Thinking about these pieces has me thinking about creating images on different paper in the dark room.  OK that's not new. However the image i see is of a bride on hand made paper that has rose petals embedded into it.  Will think about that one a bit more. Beautiful.

Friday, 4 February 2011

Multiple Points

I took dozens and dozens of pictures for this exercise. I'm still not happy with the final selection.  I think the problem was my subject matter.  I've spent enough time on it now and need to move on. I feel reasonably comfortable with understanding the principle here.  In the large picture on the bottom left hand corner I have marked the lines that relate the objects.  The small Easter eggs are visually more appealing when in a tossed casual arrangement as opposed to a straight line or piled up together. I also chose a fabric with gold patterns in to give more interest. (also to comply with the instructions in the exercise to use and unfussy but not plain background).

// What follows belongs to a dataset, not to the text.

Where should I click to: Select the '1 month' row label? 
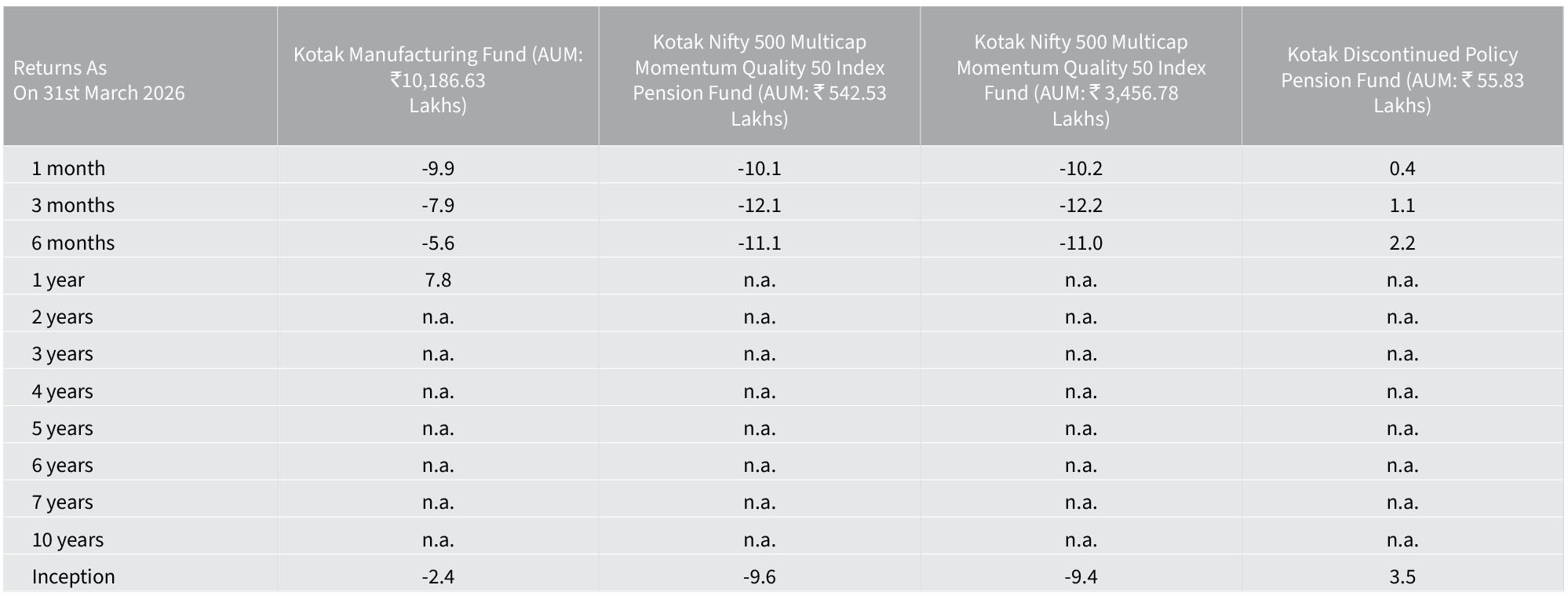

Wednesday, 2 February 2011

Exhibition - Bran Symondson @ IG Gallery

Went to the opening of Bran Symondson's work The Best View of Heaven is from Hell at the IG Gallery.
Really superb work. Soldier come photographer he had access to men and situations that enabled him to take some incredible pictures. I loved the powerful yet intimate images. For me an image is really powerful when you feel close to the subject without feeling like a voyeur. Not easy to achieve. I did manage to ascertain he spent a year taking these pictures. It is a war zone yet these are not war pictures or observer pictures or street pictures. They really are very special. This I would like to do.Very inspirational. I hope he produces a book.